I should point out that running on a Spot Instance does not require a code change per se.  However, an EMR job flow’s Spot Instances can be taken away because of market price fluctuations.  A MapReduce job flow may need to be changed to accommodate an unplanned stoppage.  This might include saving the job state and adding the ability to start back up where it left off at the last save point.  The Million Monkeys code already did this and could take advantage of the Spot Instances without any code changes.

Chart 1.3 Cost Per Hour For On Demand and Spot Instances

Chart 1.3 shows another cost breakdown by hour of usage and total costs.  Calculating total cost for a single node cluster with EMR can be done using interactive Table 1.2.  For an On Demand instance, the total cost per hour is master node group plus core instance(s) group, plus EMR costs for all instances.  For a Spot instance, the total cost per hour is master node instance plus core instance(s) group spot price plus EMR instance(s).

For example, when I ran the Hi-CPU Medium instance testing, I paid a spot price for the core instance group of $0.06 per hour ($0.17 On Demand).  I also had to pay for the EMR cluster’s master node ($0.17 per hour) which was a Hi-CPU Medium instance as well.  On top that I have to pay the EMR price per hour ($0.03) for the master and core node.

To help illustrate the total pricing, Table 1.2 details the breakdown of total price per hour for Spot and On Demand instances.

Table 1.2 Spot Instance and On Demand Price Calculation
Price Description Spot Instance Price On Demand Price 
Master Node00
Master Node EMR00
Core Node00
Core Node EMR00
Total Price Per Hour00
Spot Instance Price Per HourOn Demand Instance Price Per Hour

 (Try out your own prices)

It is possible to run the master node as a Spot instance instead of an On Demand instance.  Amazon recommends running the master node as an On Demand instance to prevent market price from taking out your master node and stopping the entire cluster.

For these tests, I varied the master node instance type.  Table 1.3 shows a list of instance type for the core and the instance type for the master node I used.

Table 1.3 Core Instance Group Type Used With Master Group Type Test
Core Instance Group Type Master Instance Group Type 
SmallSmall
LargeLarge
Extra LargeExtra Large
Hi-CPU MediumHi-CPU Medium
Hi-CPU LargeHi-CPU Medium
Quadruple Extra LargeHi-CPU Medium
Chart 1.4 Cost Per 100,000,000 Character Groups Checked

Breaking down the data into price per unit gives insight into the most cost efficient means of running a job.  In Chart 1.4, I break down the cost by how much it costs to process 100,000,000 character groups.  For Chart 1.4, the lower the number the better.  This bore out my hunch that the best bang for the monkey buck is a Hi-CPU Medium instance.  I was surprised that the Small instance didn’t come in second best; that position was taken by the Large instance.

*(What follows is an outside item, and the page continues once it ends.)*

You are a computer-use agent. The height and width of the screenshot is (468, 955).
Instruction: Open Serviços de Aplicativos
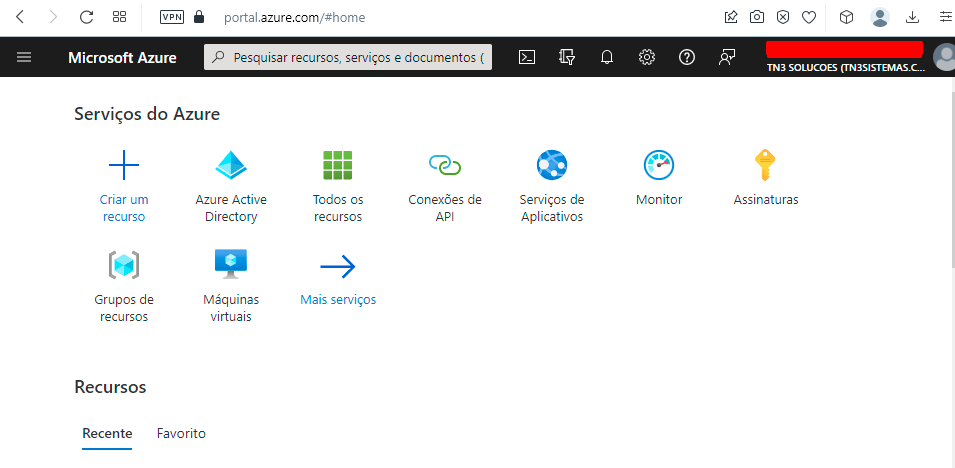click(552, 165)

Once again, we can see the cost benefits of using a Spot instance.  Across the board, the Spot instances have a much smaller variance than their On Demand counterparts.  The Spot instances went from $0.00128 to $0.00497 and the On Demand instances went from $0.00364 to $0.0142.

Scalability Testing

The Instance testing above led up to the next phase of the project.  In Chart 1.4, we found that the Hi-CPU medium instances provided the highest cost efficiency per character group.  Now, I will take the most cost efficient instance and see how well it scales by adding more nodes to the cluster.  For these tests, I created EMR clusters of 1, 2, 3, 4, 5, 10 and 20 nodes.  Once again, I ran each cluster size for 5 hours and captured the results.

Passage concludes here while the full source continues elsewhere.